Why Open-Source Works in the First Place

Not all open source projects are guaranteed to be successful, obviously. However, it does seem that there are particular characteristics of successful OSS projects that predict their success. Most notably, open-source projects that are used directly by software developers in the service of other goals seem to be much more successful, on the whole. For instance, Python, Flask, Torch, etc, are used by several software development companies for developing applications, and are considered foundational infrastructure in many domains. However, I’ve never heard of an end-user focused note-taking app taking market share from OneNote, or GnuCash taking share from QuickBooks.

The reason, as far as I can tell, is that open source developer infrastructure has a lot of immediate advantages over proprietary software that user facing applications lack. Notably, when your users are developers, they tend to be more helpful in reporting bugs, suggesting features, and possibly developing pieces themselves, funded by their firms which are often invested in the success of the software as well. Additionally, it seems likely that developer infrastructure often requires less in the way of matters of taste and design, which are harder to communicate across a wide range of projects – just look at how different many GNOME applications look.

So developer infrastructure represents a good alignment of incentives; firms provide the development man-power and effectively socialize their costs to development. Why shouldn’t this work with LLMs?

Open-Source Advantages Fail to Apply to LLM Technology

The bulk of the reason, I suspect, is that LLMs are not merely a software artifact, but also compose two other often overlooked components - data and training. While data, roughly, can be sourced from the Web, training introduces an interesting complication in the open source development value chain.

Suppose that I’m an interested developer building on top of Llama-2. I deploy it, write some prompts, do some RAG, etc. But then, I realize that I can improve on some part of Llama’s architecture, data, training scheme, etc (how I know this is another problem). While I could certainly contribute my insight to the Llama-2 team, that would not result in an immediate improvement in Llama-2 for me or for anyone else. Because we would have to retrain, which is prohibitively expensive to do for every potential contribution to an open-source project with a shoestring budget. The benefit of being open-source ceases to apply.

Common Open-Source Rebuttals

When confronting this, I have seen many open source advocates start to rationalize and look for a way out. One common way, is that while we have to have some centralized retraining process, open-source would be better fit to crowd-source training data. This almost universally comes from people who have not had to maintain datasets before. Crowd-sourcing training data is almost always harder than people think. Just because some people are willing to contribute effort, doesn’t mean the effort they contribute is of high quality. It’s hard enough to get people who are paid to produce high quality data to do it without cheating, let alone getting anonymous unpaid volunteers to do it.
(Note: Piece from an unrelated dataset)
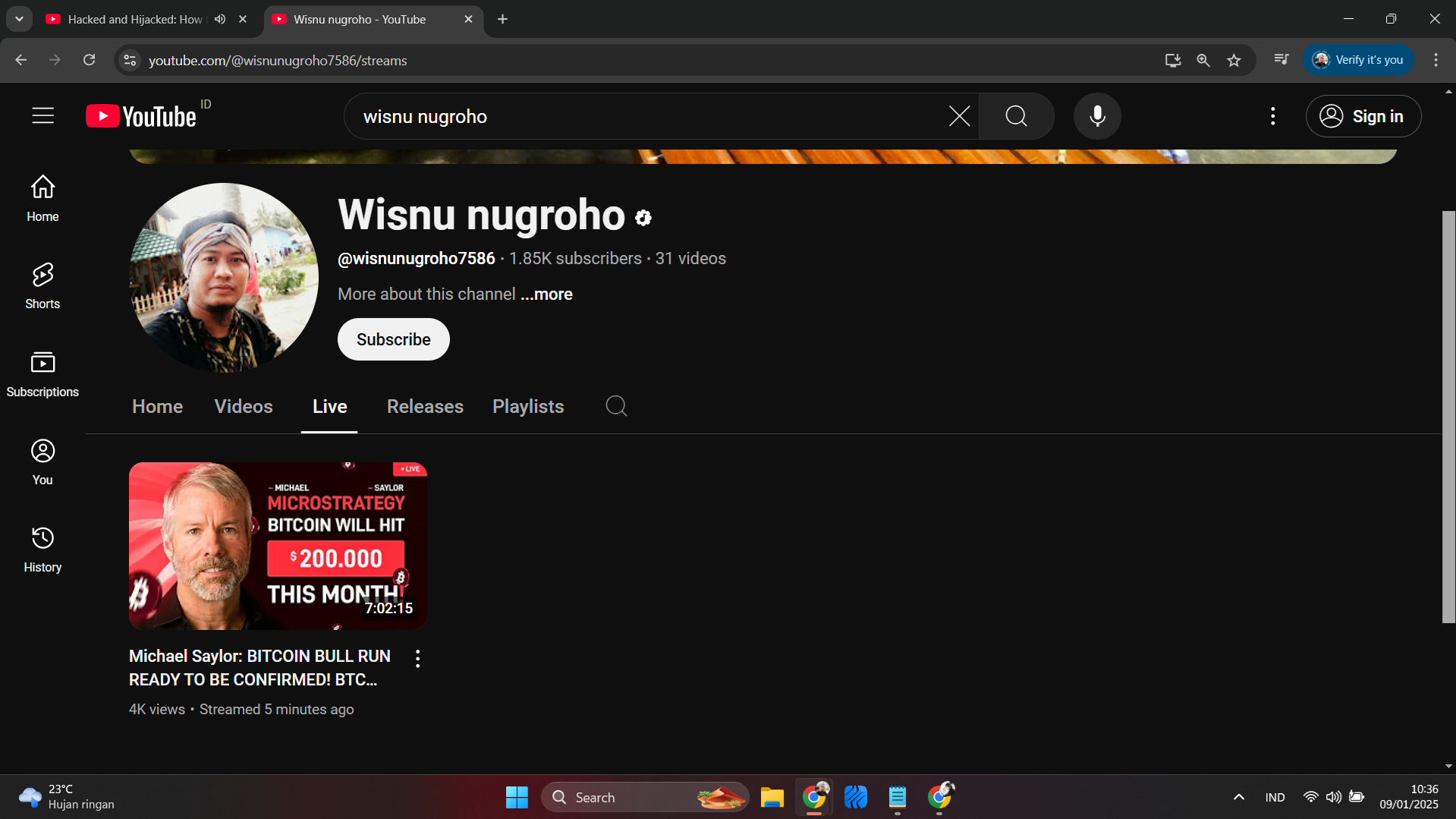The height and width of the screenshot is (819, 1456).
Task: Open the tab search chevron
Action: coord(19,19)
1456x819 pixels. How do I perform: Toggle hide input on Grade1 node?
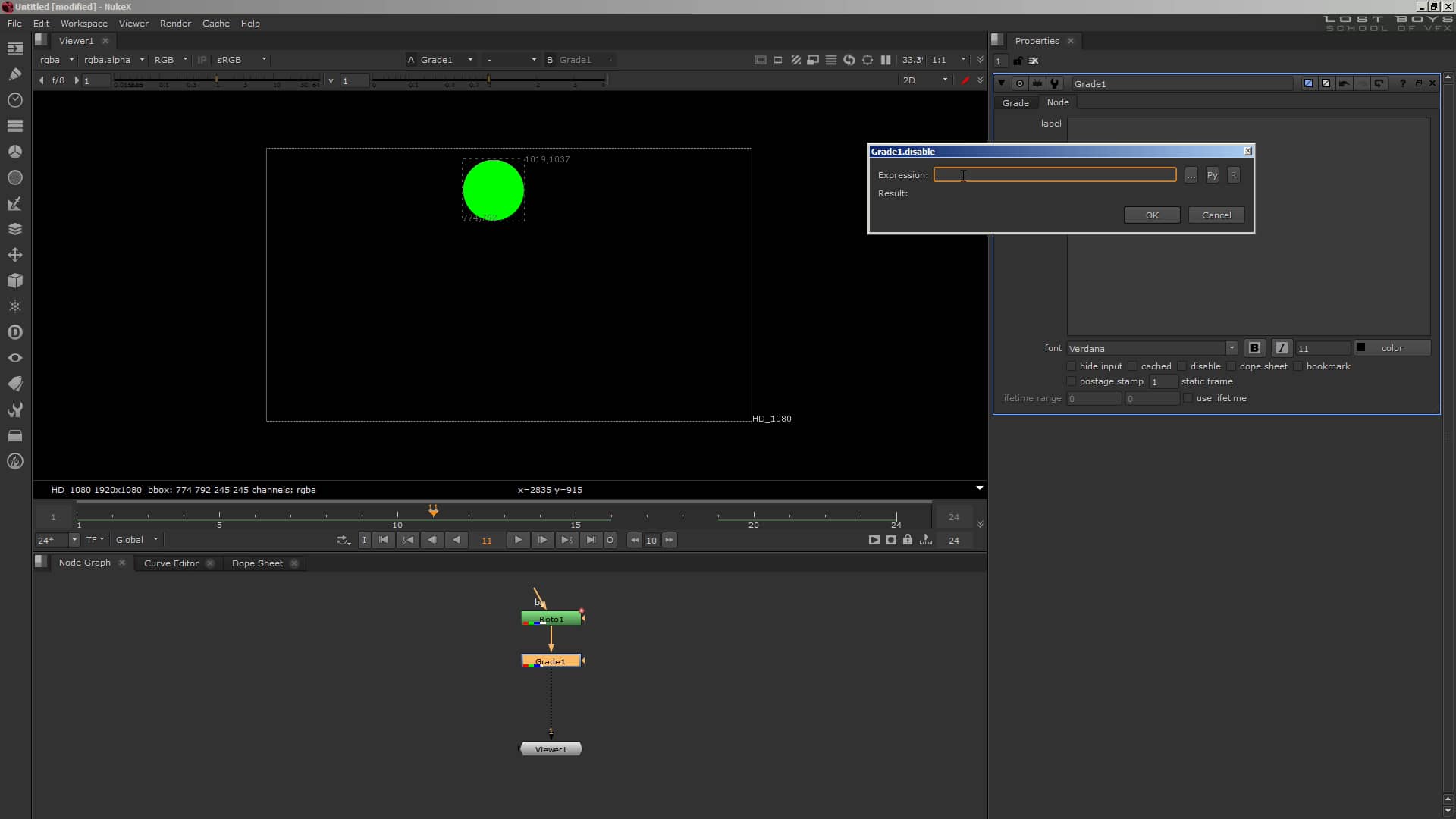point(1071,366)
Another objection I sometimes hear is that open-source will be able to quickly deliver innovation for models. But once they do so, proprietary vendors will be able to uptake these innovations without much problem. For example, the Mamba hype does not mean anything with regard to the success of open-source LLMs. Maybe Mamba is better than self-attention. If so, the proprietary players have almost certainly verified and progressed beyond open-source by now.

Open-Source LLM Development Does Not Compose

Lastly, I do see people talking about decentralized AI and how we, as some sort of autonomous decentralized collective, will be able to develop LLMs that rival proprietary providers. Most of these people have more faith than evidence. But they all seem to make the same mistake, in my opinion. They assume that LLM development will be compositional in the same way that traditional software development is.

Here’s the thing; if I develop a kick-ass open source AMD driver for Linux, and you do the same for NVIDIA, then, hell, we have both done! It’s great. We’ve parallelized the work. But the thing is, that very much does not work with LLM technology. If I spend millions of dollars and train a kick-ass open source 7B LLM, and you do the same, we cannot combine them to form an even better LLM. Our efforts do not compose. If anything, they are counterproductive. Just think of how many 7B models have been superseded at this point, without ever providing the return-on-investment for the compute they required.

Ultimately, LLM development doesn’t feel to me to be the arena in which open source has sufficient advantage to play a role against large, directed proprietary efforts. The advantages of a closely aligned cohesive organization will always apply more in this domain than those in open-source. We can disregard the lamentations of open-source believers as being “cope”, unwilling to address the severe disadvantage that we have all been dealt.